(What you need to do):
Which lines of the entries below hold the word "will"? Report each of them.

☆ ☆ ☆

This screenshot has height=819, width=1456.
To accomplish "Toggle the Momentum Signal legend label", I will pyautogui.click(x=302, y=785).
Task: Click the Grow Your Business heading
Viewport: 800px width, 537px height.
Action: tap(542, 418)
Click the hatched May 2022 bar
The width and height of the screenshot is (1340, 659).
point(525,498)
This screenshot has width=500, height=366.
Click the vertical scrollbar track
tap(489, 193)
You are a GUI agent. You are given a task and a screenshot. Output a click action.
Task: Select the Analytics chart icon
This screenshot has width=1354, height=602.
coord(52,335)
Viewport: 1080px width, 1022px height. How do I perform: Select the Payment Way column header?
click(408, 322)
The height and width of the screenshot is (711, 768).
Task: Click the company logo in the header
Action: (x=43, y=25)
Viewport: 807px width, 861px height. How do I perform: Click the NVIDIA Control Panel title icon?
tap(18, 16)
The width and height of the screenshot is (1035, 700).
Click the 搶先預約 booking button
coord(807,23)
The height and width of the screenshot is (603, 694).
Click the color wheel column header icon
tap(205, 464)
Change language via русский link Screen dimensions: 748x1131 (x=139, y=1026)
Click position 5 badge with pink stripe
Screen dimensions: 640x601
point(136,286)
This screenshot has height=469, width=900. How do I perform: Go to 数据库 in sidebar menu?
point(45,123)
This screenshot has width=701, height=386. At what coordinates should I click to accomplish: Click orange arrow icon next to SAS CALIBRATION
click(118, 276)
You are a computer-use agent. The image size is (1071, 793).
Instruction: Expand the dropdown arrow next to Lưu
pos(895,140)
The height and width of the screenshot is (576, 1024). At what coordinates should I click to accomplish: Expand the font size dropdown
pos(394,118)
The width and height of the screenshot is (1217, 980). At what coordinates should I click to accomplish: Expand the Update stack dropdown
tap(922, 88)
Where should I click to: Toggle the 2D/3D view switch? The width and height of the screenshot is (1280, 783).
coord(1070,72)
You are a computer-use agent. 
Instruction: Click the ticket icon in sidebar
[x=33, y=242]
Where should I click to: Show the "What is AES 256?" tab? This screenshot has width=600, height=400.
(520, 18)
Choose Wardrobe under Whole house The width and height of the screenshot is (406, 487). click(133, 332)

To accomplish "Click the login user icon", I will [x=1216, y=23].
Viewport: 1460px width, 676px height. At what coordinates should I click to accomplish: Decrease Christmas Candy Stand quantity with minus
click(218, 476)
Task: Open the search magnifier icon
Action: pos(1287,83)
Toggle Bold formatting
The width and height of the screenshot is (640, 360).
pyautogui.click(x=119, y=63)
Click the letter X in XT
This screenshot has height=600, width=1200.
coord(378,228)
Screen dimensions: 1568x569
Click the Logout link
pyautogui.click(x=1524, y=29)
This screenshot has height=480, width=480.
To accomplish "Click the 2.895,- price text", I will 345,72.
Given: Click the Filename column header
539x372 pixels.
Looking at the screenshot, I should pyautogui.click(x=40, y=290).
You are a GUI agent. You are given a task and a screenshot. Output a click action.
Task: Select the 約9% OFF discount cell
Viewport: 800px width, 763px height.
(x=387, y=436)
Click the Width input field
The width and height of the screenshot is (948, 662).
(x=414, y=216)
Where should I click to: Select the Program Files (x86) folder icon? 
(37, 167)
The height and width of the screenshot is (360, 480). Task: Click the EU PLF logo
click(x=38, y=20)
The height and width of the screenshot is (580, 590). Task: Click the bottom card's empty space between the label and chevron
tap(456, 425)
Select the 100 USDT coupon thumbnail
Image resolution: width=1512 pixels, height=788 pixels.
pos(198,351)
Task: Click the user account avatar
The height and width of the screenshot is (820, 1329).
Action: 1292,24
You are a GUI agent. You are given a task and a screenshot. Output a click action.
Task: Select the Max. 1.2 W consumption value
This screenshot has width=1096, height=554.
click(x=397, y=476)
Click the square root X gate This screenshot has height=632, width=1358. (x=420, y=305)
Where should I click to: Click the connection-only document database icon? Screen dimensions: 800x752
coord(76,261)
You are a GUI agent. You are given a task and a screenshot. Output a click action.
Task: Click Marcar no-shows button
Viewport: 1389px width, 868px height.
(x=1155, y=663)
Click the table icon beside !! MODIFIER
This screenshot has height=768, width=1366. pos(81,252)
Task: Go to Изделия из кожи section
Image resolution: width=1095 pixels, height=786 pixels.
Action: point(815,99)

☆ ☆ ☆

(Result of this exercise):
To accomplish "Toggle the Momentum Signal legend label", I will pyautogui.click(x=302, y=785).
To accomplish "Click the login user icon", I will [x=1216, y=23].
To accomplish "Click the 2.895,- price text", I will 345,72.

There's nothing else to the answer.